When transferring an asset from the company of one spouse to the activity of the other, it is not necessary to adjust the depreciation write-offs on fixed assets.
This position was presented in the individual interpretation of the Director of the Tax Chamber in Łódź of February 15, 2017, No. 1061-IPTPB1.4511.1050.2016.1.MM:
„In the case of donation of fixed assets - donation as one of the forms of disposal sets the end date for depreciation write-offs. However, it does not require any corrections to them in the tax revenue and expense ledger.Write-offs accrued over the period of using the asset for the purposes of the activity remain a tax-deductible cost for the donor. The last depreciation write-off made from the initial value of the depreciated fixed asset, which is then donated, can be made for the month in which the donation was made”.
The spouse, after entering it into the register of fixed assets in his activity, may depreciate the received asset on a continuation basis, i.e. taking into account the method and depreciation write-offs made so far.
Example 1.
Mrs. Jolanta and Mr. Maciej are married.

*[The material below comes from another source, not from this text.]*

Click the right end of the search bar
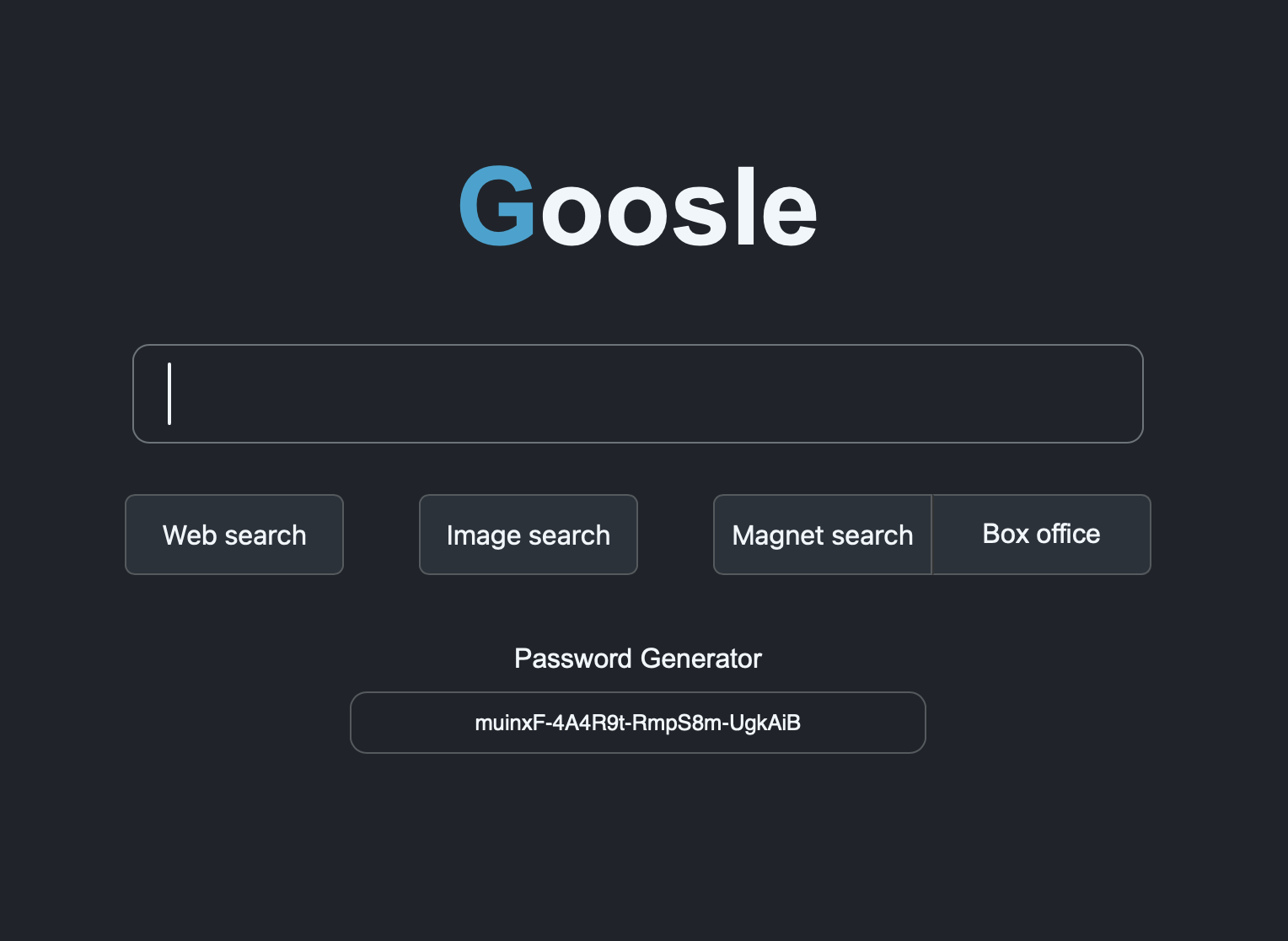 (1113, 394)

Each of them runs their own sole proprietorship. In the register of fixed assets in her company, Mrs. Jolanta has a computer set worth PLN 15,000 (fully depreciated), which she decided to pass on to her spouse. Mr. Maciej wants to introduce a computer set to fixed assets in his company. Will there be income from receiving the asset? Can Mr. Maciej amortize a computer set in his activity?

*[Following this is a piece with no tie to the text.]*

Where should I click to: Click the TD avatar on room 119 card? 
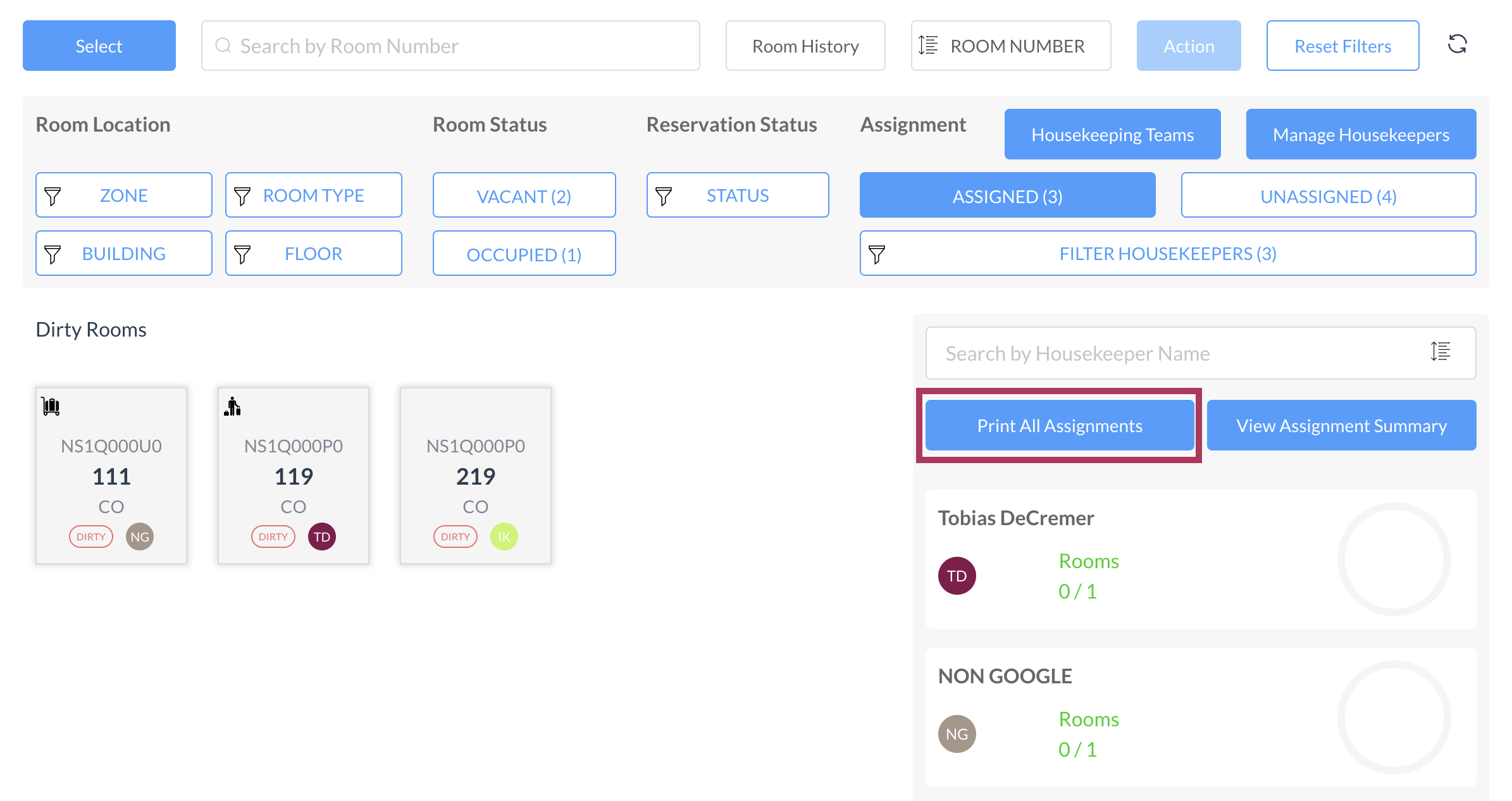[x=322, y=537]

Mrs. Jolanta, when transferring a fixed asset to the activity of her spouse, should delete an asset from the fixed assets register. Mr. Maciej can then introduce a computer set to the register of fixed assets in his activity. However, he is not entitled to make depreciation write-offs of the property received from his spouse, because it has been fully depreciated in her company.
Therefore, if the spouses share joint property, the transfer of assets between their sole proprietorships does not have any tax consequences under the Personal Income Tax Act.
Transactions between spouses conducting separate activities - tax consequences in the case of separation of property
The signing of an intercourse establishing property separation between spouses is associated with the lack of tax privileges in transactions concluded between spouses who have separate economic activities, as is the case with joint property.
The free transfer of an asset previously used as part of the business activity of one spouse to the activity of the other spouse gives rise to tax consequences on the basis of PIT. In such a case, income is generated on the side of the spouse who receives the assets free of charge. This income, however, benefits from tax exemption. Art. 21 sec. 1 point 125 of the Personal Income Tax Act
"The following are free from income tax: the value of benefits in kind and other gratuitous benefits, calculated in accordance with Art. 11 sec. 2-2b, received from persons included in I and II tax groups within the meaning of the provisions on tax on inheritance and donations, subject to paragraph 2. twenty".
Therefore, the value of benefits in kind and other gratuitous benefits received from persons included in tax groups I and II is exempt from personal income tax. Such activity is also not subject to inheritance and donation tax, as long as it is notified to the head of the tax office within 6 months of the donation acquisition.
Under VAT, the transfer of assets from the activity of one spouse to the activity of the other is taxed.
Summing up, we can conclude that the taxation of transactions, both in the case of transferring the property, and the sale between spouses conducting separate economic activities, depends on the possession of joint property. The statutory community of property regime protects spouses from the taxation of shifting assets from one company to another. In the event that the given assets are not included in joint property, it is necessary to tax the transaction under VAT. Payment of personal income tax is still avoided, despite the separation of property, by taking advantage of the exemption related to the value of benefits in kind and other gratuitous benefits received from persons included in tax groups I and II.